WHAT TO DO —
Output as a JSON list of strings the entries starting at the line containing "滩涂水系水净化治理 (127, 696)" and ending at the line containing "工程案例 (466, 112)", both included, one string per line and blank lines omitted.
BEGIN THE RECORDS
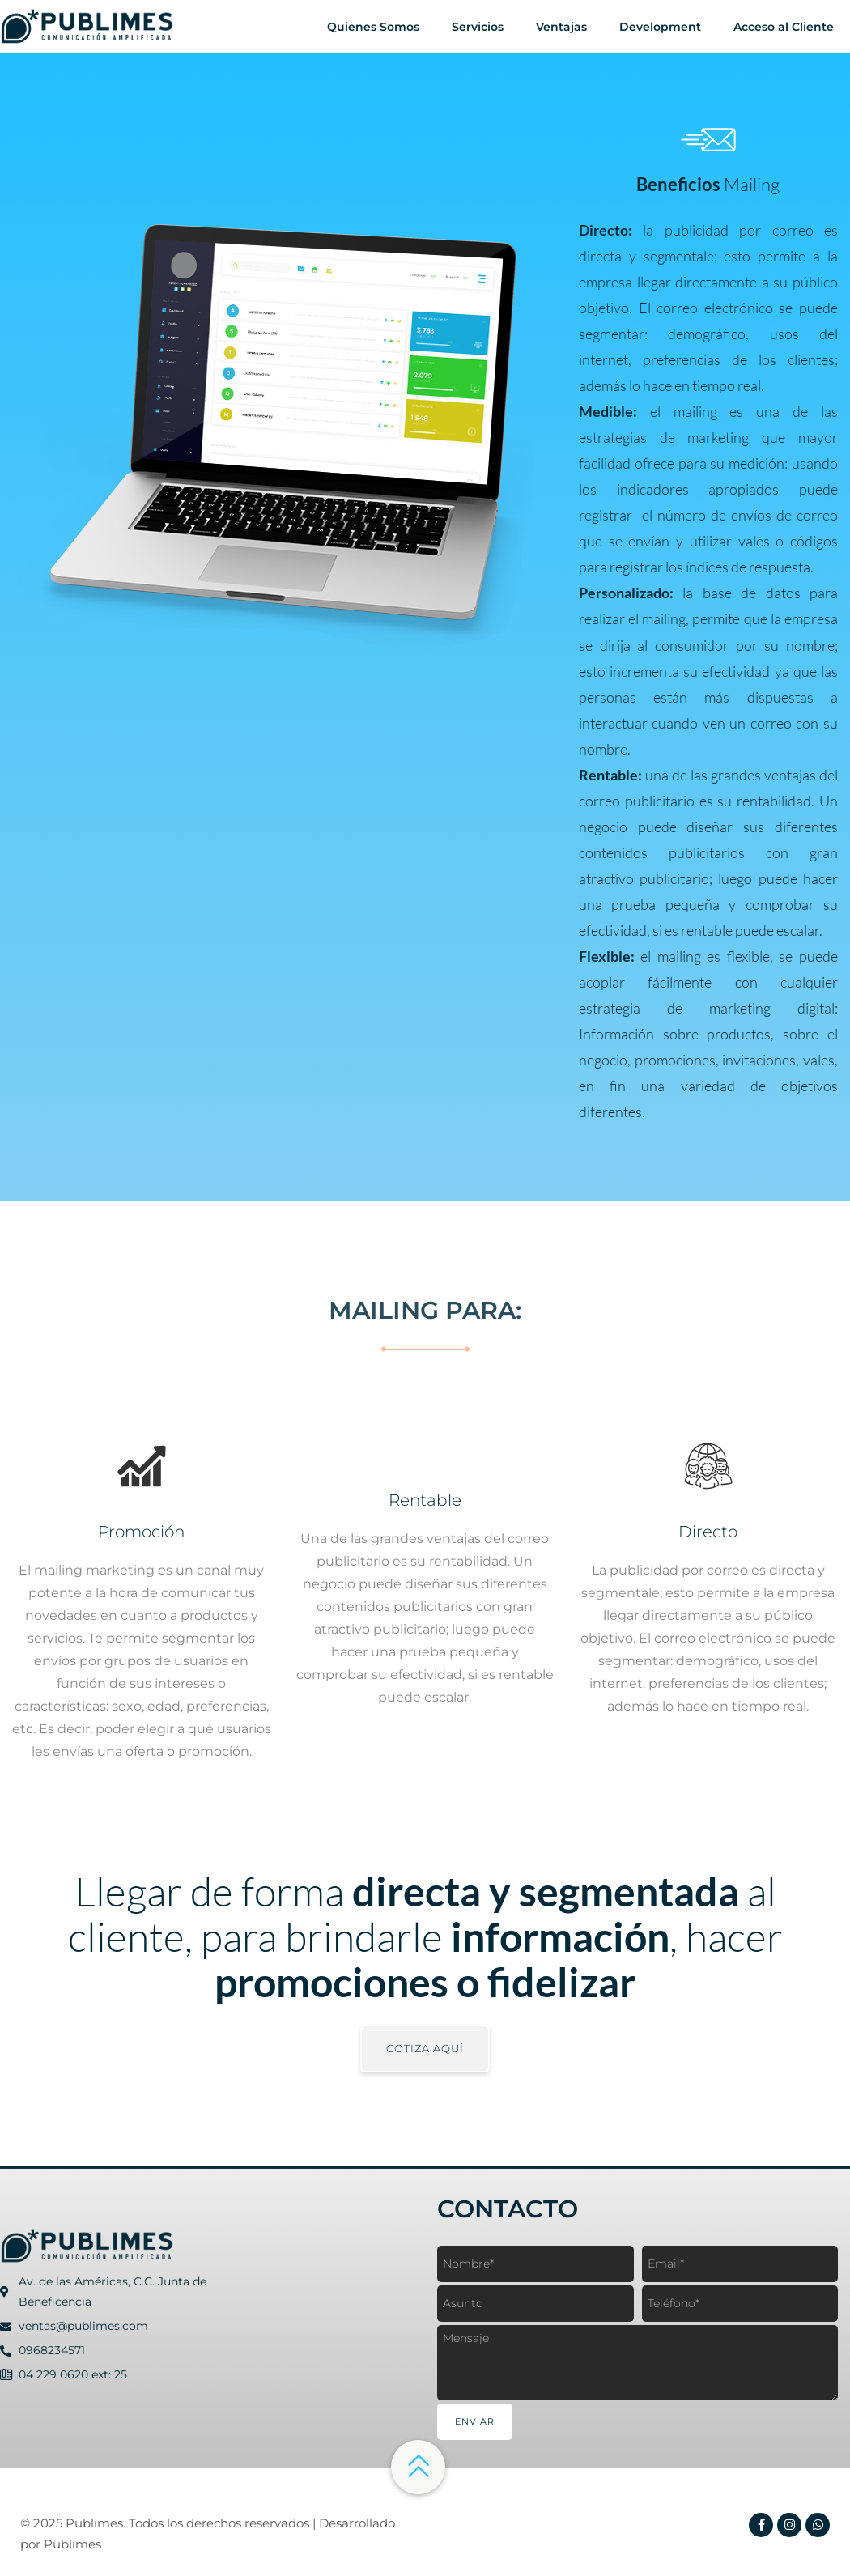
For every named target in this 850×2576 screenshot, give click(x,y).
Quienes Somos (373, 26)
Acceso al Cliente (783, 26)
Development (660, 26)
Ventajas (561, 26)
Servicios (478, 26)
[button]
END THE RECORDS
BEGIN THE RECORDS
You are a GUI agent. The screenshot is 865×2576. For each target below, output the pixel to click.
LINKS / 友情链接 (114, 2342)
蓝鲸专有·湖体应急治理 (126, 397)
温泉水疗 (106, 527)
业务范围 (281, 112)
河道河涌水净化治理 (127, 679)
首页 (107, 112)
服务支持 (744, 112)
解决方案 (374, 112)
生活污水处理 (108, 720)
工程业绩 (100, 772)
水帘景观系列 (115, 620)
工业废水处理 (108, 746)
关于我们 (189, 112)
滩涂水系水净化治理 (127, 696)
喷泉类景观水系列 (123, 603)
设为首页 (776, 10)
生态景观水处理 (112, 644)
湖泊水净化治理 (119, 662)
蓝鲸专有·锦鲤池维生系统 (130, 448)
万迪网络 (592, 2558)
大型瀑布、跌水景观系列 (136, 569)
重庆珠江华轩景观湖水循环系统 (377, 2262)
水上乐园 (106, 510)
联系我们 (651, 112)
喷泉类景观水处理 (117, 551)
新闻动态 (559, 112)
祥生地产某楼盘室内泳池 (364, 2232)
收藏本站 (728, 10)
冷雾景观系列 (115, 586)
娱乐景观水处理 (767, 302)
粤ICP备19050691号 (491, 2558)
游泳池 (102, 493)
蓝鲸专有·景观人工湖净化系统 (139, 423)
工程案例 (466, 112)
END THE RECORDS
IN RESPONSE —
[
  "滩涂水系水净化治理 (127, 696)",
  "喷泉类景观水系列 (123, 603)",
  "设为首页 (776, 10)",
  "生态景观水处理 (112, 644)",
  "湖泊水净化治理 (119, 662)",
  "蓝鲸专有·锦鲤池维生系统 (130, 448)",
  "万迪网络 (592, 2558)",
  "大型瀑布、跌水景观系列 (136, 569)",
  "重庆珠江华轩景观湖水循环系统 (377, 2262)",
  "水上乐园 (106, 510)",
  "联系我们 (651, 112)",
  "喷泉类景观水处理 (117, 551)",
  "新闻动态 (559, 112)",
  "祥生地产某楼盘室内泳池 (364, 2232)",
  "收藏本站 (728, 10)",
  "冷雾景观系列 (115, 586)",
  "娱乐景观水处理 (767, 302)",
  "粤ICP备19050691号 (491, 2558)",
  "游泳池 (102, 493)",
  "蓝鲸专有·景观人工湖净化系统 (139, 423)",
  "工程案例 (466, 112)"
]